Barite Accumulation rates across Paleocene-Eocene Thermal Maximum (PETM)

Barite accumulation rates (BAR) have been measured from 12 DSDP/ODP site globally (DSDP site 525, 549 and ODP site 690, 738, 1051, 1209, 1215, 1220, 1221, 1263,1265 and 1266A) to reconstruct the export production across Paleocene Eocene Thermal Maximum (PETM) around 55.9 million year ago. Our results suggesting a general increase in export productivity. We propose that changes in marine ecosystems, resulting from high atmospheric partial pressure of CO2 and ocean acidification, led to enhanced carbon export from the photic zone to depth, thereby increasing the efficiency of the biological pump. We estimate that an annual carbon export flux out of the euphotic zone and into the deep ocean waters could have amounted to about 15 Gt during the PETM. About 0.4% of this carbon is expected to have entered the refractory dissolved organic pool, where it could be sequestered from the atmosphere for tens of thousands of years. Our estimates are consistent with the amount of carbon redistribution expected for the recovery from the PETM.

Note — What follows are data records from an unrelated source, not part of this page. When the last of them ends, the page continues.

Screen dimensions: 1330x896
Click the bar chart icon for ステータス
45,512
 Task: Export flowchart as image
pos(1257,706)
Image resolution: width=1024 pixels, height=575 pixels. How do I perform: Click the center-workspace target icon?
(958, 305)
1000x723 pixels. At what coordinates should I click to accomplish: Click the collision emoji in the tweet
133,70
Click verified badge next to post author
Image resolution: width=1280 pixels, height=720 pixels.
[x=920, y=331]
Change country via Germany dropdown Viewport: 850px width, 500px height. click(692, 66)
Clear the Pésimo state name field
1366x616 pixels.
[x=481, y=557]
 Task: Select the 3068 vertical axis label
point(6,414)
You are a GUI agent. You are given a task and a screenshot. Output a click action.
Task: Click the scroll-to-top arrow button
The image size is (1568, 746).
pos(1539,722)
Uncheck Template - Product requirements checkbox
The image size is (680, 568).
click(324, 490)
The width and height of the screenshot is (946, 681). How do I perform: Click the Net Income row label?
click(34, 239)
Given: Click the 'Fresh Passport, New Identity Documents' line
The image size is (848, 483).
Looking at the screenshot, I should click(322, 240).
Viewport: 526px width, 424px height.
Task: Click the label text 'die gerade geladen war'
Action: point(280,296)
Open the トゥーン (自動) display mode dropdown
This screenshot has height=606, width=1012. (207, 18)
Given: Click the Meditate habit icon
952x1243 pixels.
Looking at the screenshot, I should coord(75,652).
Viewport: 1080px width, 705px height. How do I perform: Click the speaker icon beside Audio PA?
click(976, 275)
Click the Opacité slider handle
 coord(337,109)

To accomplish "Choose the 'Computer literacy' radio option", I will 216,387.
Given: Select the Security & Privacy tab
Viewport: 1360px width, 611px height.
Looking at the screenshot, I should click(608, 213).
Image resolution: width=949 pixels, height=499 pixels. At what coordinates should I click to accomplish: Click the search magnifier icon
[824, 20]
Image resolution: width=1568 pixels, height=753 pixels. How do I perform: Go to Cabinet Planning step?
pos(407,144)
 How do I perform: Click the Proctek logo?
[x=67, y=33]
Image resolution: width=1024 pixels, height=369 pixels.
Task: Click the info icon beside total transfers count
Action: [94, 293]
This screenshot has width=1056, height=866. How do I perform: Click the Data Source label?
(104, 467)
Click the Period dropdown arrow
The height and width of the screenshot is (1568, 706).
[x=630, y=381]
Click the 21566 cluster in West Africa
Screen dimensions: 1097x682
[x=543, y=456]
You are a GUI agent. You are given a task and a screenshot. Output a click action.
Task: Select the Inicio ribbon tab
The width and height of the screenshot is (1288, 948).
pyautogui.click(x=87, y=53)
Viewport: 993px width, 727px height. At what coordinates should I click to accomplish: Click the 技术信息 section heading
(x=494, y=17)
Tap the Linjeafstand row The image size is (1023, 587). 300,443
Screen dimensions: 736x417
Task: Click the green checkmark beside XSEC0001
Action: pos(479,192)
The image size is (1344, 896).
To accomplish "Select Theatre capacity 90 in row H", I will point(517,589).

Geochemistry and stratigraphy on sediment cores from Leg198 and Leg 208

The first complete cyclic sedimentary successions for the early Paleogene from drilling multiple holes have been retrieved during two ODP expeditions: Leg 198 (Shatsky Rise, NW Pacific Ocean) and Leg 208 (Walvis Ridge, SE Atlantic Ocean). These new records allow us to construct a comprehensive astronomically calibrated stratigraphic framework with an unprecedented accuracy for both the Atlantic and the Pacific Oceans covering the entire Paleocene epoch based on the identification of the stable long-eccentricity cycle (405-kyr). High resolution X-ray fluorescence (XRF) core scanner and non-destructive core logging data from Sites 1209 through1211 (Leg 198) and Sites 1262, 1267 (Leg 208) are the basis for such a robust chronostratigraphy. Former investigated marine (ODP Sites 1001 and 1051) and land-based (e.g., Zumaia) sections have been integrated as well. The high-fidelity chronology is the prerequisite for deciphering mechanisms in relation to prominent transient climatic events as well as completely new insights into Greenhouse climate variability in the early Paleogene. We demonstrate that the Paleocene epoch covers 24 long eccentricity cycles. We also show that no definite absolute age datums for the K/Pg boundary or the Paleocene - Eocene Thermal Maximum (PETM) can be provided by now, because of still existing uncertainties in orbital solutions and radiometric dating. However, we provide two options for tuning of the Paleocene which are only offset by 405-kyr. Our orbitally calibrated integrated Leg 208 magnetostratigraphy is used to revise the Geomagnetic Polarity Time Scale (GPTS) for Chron C29 to C25. We established a high-resolution calcareous nannofossil biostratigraphy for the South Atlantic which allows a much more detailed relative scaling of stages with biozones. The re-evaluation of the South Atlantic spreading rate model features higher frequent oscillations in spreading rates for magnetochron C28r, C27n, and C26n.